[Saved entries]
- - -
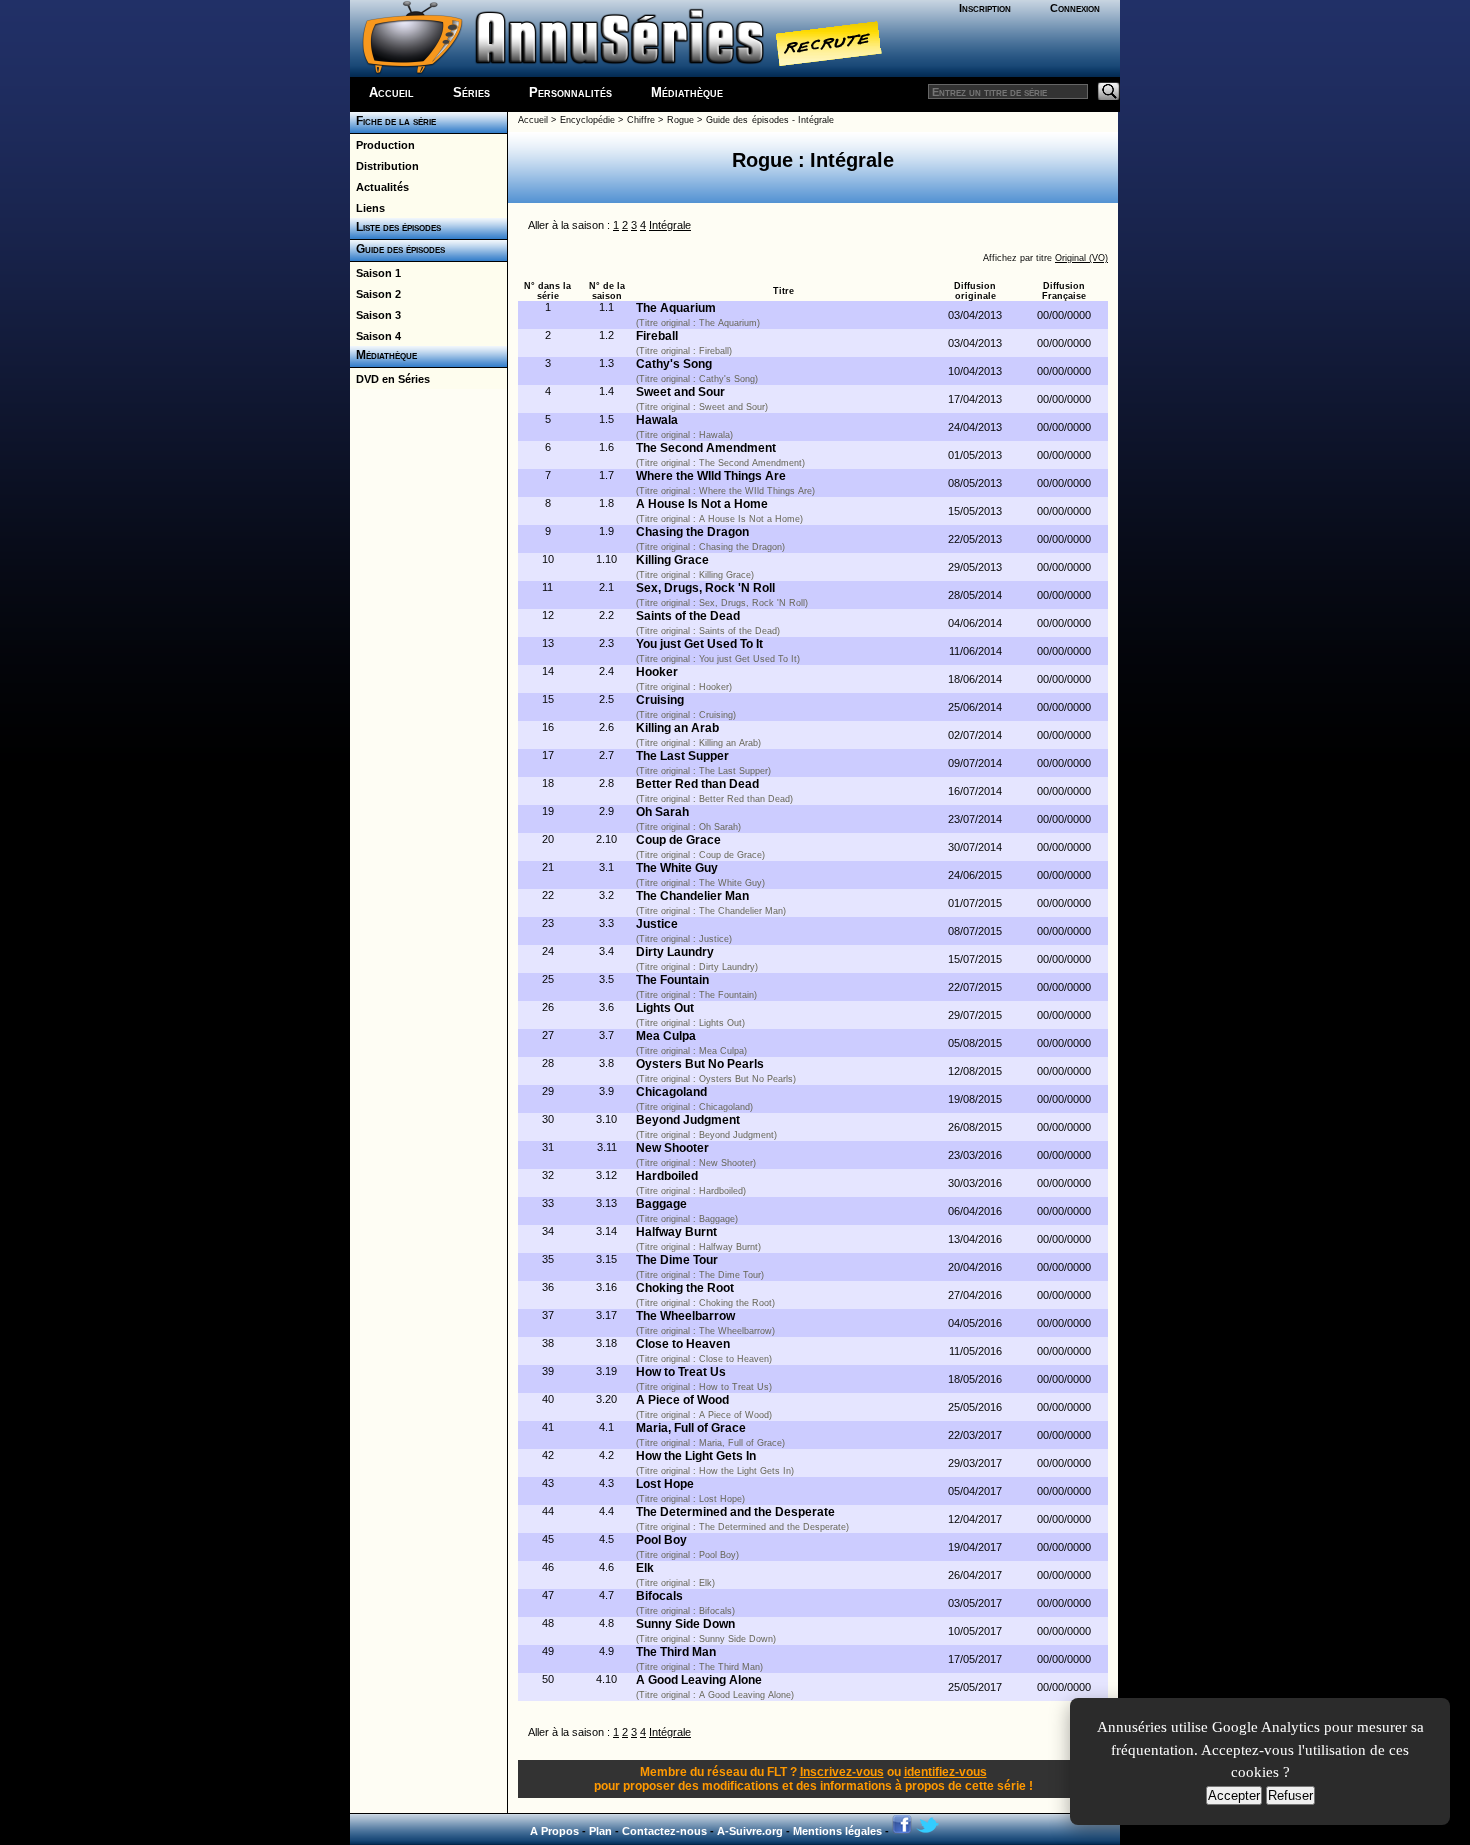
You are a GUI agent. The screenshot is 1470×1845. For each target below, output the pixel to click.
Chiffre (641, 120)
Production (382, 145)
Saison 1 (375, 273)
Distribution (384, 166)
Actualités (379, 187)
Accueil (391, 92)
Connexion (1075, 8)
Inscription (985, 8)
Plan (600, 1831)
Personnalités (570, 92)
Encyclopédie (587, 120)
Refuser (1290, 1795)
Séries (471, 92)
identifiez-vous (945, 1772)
- - -
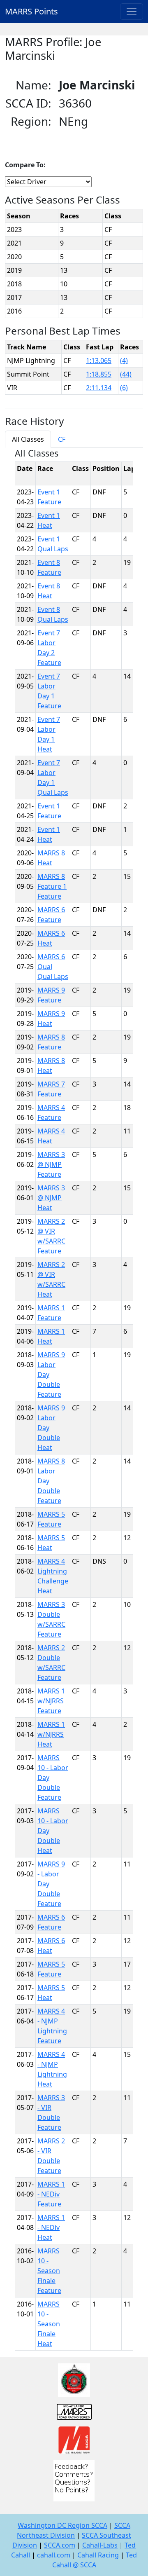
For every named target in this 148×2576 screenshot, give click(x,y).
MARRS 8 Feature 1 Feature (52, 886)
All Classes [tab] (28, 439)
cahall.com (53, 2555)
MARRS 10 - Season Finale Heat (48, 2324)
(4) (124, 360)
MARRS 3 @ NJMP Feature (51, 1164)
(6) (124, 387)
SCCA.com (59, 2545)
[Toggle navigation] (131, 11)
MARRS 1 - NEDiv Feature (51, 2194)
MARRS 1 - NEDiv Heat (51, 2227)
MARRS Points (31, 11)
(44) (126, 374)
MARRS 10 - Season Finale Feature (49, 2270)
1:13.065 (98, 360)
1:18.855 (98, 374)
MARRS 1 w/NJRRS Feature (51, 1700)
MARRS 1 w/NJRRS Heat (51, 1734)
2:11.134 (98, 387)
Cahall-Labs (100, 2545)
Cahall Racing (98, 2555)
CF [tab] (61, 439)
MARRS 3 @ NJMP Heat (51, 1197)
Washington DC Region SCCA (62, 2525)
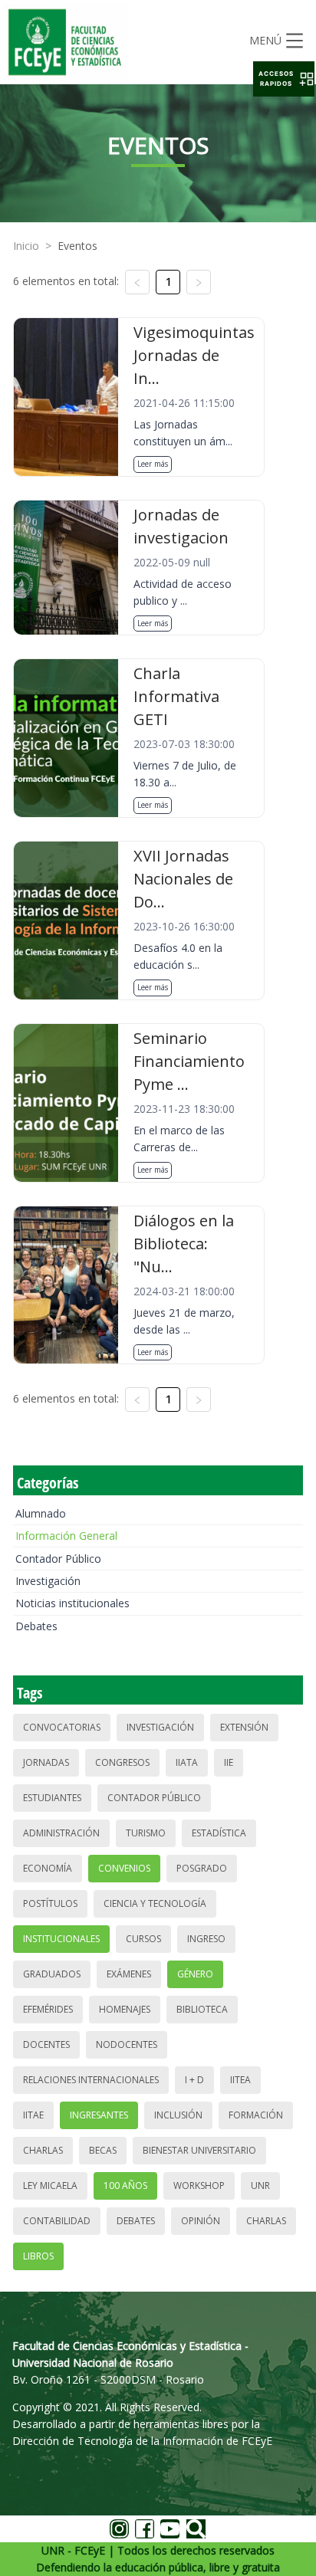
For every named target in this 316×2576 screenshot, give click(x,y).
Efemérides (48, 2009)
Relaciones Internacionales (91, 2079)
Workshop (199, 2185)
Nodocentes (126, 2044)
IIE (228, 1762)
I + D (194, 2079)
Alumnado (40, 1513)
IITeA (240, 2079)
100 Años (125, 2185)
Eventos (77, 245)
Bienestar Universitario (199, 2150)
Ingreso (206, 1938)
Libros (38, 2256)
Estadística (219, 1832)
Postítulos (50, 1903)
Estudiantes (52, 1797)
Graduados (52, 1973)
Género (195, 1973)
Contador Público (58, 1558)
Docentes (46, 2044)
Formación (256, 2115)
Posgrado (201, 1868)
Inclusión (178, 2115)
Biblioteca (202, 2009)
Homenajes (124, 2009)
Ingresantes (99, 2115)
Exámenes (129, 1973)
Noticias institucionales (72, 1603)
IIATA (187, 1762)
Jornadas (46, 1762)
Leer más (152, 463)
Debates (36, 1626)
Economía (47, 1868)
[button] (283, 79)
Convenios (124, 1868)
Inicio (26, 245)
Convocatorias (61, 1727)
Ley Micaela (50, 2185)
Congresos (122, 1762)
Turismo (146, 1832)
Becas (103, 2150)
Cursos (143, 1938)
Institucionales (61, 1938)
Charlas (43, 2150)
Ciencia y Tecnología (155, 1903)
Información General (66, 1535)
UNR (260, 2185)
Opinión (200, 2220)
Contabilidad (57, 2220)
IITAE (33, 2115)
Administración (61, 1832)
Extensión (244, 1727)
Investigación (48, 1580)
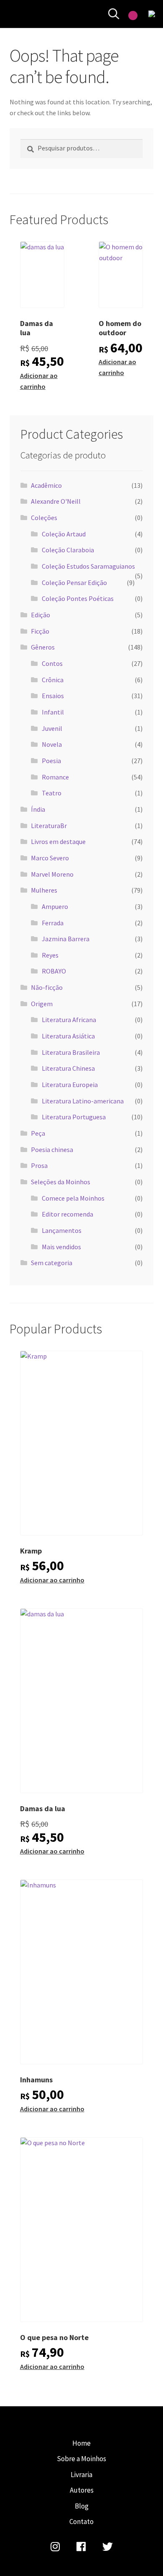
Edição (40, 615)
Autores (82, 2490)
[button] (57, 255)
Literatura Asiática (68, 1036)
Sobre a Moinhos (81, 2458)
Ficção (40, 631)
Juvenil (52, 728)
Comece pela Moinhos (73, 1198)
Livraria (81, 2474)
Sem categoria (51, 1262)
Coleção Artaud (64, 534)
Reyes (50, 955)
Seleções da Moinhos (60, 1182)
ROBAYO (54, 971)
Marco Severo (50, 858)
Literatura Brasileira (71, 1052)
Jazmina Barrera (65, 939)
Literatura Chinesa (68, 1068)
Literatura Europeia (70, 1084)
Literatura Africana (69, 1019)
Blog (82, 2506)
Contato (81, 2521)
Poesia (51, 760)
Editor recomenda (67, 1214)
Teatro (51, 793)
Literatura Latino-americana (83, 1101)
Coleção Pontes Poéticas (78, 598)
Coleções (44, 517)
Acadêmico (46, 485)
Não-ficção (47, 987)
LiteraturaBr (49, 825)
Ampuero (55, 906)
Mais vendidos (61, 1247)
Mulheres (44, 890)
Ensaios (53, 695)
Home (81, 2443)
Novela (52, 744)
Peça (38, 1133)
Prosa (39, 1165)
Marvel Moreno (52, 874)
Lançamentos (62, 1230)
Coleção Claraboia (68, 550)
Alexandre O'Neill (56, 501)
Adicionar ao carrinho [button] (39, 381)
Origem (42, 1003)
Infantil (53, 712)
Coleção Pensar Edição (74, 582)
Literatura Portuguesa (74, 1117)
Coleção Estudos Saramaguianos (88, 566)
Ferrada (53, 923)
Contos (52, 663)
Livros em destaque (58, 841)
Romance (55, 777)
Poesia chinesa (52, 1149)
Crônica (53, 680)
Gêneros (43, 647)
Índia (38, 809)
- - -
__WHAT THIS TASK INVOLVES__. Only the lines above from the one with "Inicio (26, 245)" through the one with "Extensión (244, 1727)" should be duplicated, character for character.

__RESPONSE__.
Inicio (26, 245)
Convocatorias (61, 1727)
Ley Micaela (50, 2185)
Congresos (122, 1762)
Turismo (146, 1832)
Becas (103, 2150)
Cursos (143, 1938)
Institucionales (61, 1938)
Charlas (43, 2150)
Ciencia y Tecnología (155, 1903)
Información General (66, 1535)
UNR (260, 2185)
Opinión (200, 2220)
Contabilidad (57, 2220)
IITAE (33, 2115)
Administración (61, 1832)
Extensión (244, 1727)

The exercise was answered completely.